> _EXERCISE MATERIALS_:
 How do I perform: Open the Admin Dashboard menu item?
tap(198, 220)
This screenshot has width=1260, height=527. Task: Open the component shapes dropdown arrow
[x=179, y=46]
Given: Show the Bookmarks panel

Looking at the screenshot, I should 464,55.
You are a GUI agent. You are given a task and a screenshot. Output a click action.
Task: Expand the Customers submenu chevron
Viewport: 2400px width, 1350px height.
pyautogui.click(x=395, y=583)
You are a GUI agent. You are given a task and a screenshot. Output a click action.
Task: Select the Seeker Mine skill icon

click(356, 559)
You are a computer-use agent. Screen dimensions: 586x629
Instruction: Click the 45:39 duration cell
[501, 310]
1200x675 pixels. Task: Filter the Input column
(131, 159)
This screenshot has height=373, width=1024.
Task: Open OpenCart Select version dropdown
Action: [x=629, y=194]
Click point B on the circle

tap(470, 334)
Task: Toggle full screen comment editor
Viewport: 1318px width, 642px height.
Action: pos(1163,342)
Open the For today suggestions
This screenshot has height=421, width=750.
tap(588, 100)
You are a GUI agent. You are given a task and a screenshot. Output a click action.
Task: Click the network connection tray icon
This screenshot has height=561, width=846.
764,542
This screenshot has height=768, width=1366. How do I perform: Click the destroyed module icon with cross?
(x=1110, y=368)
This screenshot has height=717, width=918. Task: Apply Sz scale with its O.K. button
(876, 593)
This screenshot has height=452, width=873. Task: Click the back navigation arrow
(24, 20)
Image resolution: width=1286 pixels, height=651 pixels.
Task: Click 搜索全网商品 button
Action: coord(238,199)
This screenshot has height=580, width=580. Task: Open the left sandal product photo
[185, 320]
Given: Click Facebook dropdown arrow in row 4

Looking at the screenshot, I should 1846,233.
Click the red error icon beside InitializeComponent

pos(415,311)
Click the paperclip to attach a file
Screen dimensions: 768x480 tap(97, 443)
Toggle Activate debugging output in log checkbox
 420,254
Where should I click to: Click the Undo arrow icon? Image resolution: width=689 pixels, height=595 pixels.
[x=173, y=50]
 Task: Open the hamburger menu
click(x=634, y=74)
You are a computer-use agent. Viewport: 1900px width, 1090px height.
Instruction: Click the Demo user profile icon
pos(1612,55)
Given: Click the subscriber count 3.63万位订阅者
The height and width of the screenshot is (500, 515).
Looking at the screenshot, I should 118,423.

> _PROBLEM DETAILS_: Rewrite all of the data above, replacing "GUI agent" with "screen agent" and leaving everything else the same.

> _WRITTEN REPLY_:
 How do I perform: Open the Admin Dashboard menu item?
tap(198, 220)
This screenshot has width=1260, height=527. Task: Open the component shapes dropdown arrow
[x=179, y=46]
Given: Show the Bookmarks panel

Looking at the screenshot, I should 464,55.
You are a screen agent. You are given a task and a screenshot. Output a click action.
Task: Expand the Customers submenu chevron
Viewport: 2400px width, 1350px height.
pyautogui.click(x=395, y=583)
You are a screen agent. You are given a task and a screenshot. Output a click action.
Task: Select the Seeker Mine skill icon

click(356, 559)
You are a computer-use agent. Screen dimensions: 586x629
Instruction: Click the 45:39 duration cell
[501, 310]
1200x675 pixels. Task: Filter the Input column
(131, 159)
This screenshot has height=373, width=1024.
Task: Open OpenCart Select version dropdown
Action: [x=629, y=194]
Click point B on the circle

tap(470, 334)
Task: Toggle full screen comment editor
Viewport: 1318px width, 642px height.
Action: pos(1163,342)
Open the For today suggestions
This screenshot has height=421, width=750.
tap(588, 100)
You are a screen agent. You are given a task and a screenshot. Output a click action.
Task: Click the network connection tray icon
This screenshot has height=561, width=846.
764,542
This screenshot has height=768, width=1366. How do I perform: Click the destroyed module icon with cross?
(x=1110, y=368)
This screenshot has height=717, width=918. Task: Apply Sz scale with its O.K. button
(876, 593)
This screenshot has height=452, width=873. Task: Click the back navigation arrow
(24, 20)
Image resolution: width=1286 pixels, height=651 pixels.
Task: Click 搜索全网商品 button
Action: coord(238,199)
This screenshot has height=580, width=580. Task: Open the left sandal product photo
[185, 320]
Given: Click Facebook dropdown arrow in row 4

Looking at the screenshot, I should 1846,233.
Click the red error icon beside InitializeComponent

pos(415,311)
Click the paperclip to attach a file
Screen dimensions: 768x480 tap(97, 443)
Toggle Activate debugging output in log checkbox
 420,254
Where should I click to: Click the Undo arrow icon? Image resolution: width=689 pixels, height=595 pixels.
[x=173, y=50]
 Task: Open the hamburger menu
click(x=634, y=74)
You are a computer-use agent. Viewport: 1900px width, 1090px height.
Instruction: Click the Demo user profile icon
pos(1612,55)
Given: Click the subscriber count 3.63万位订阅者
The height and width of the screenshot is (500, 515).
Looking at the screenshot, I should 118,423.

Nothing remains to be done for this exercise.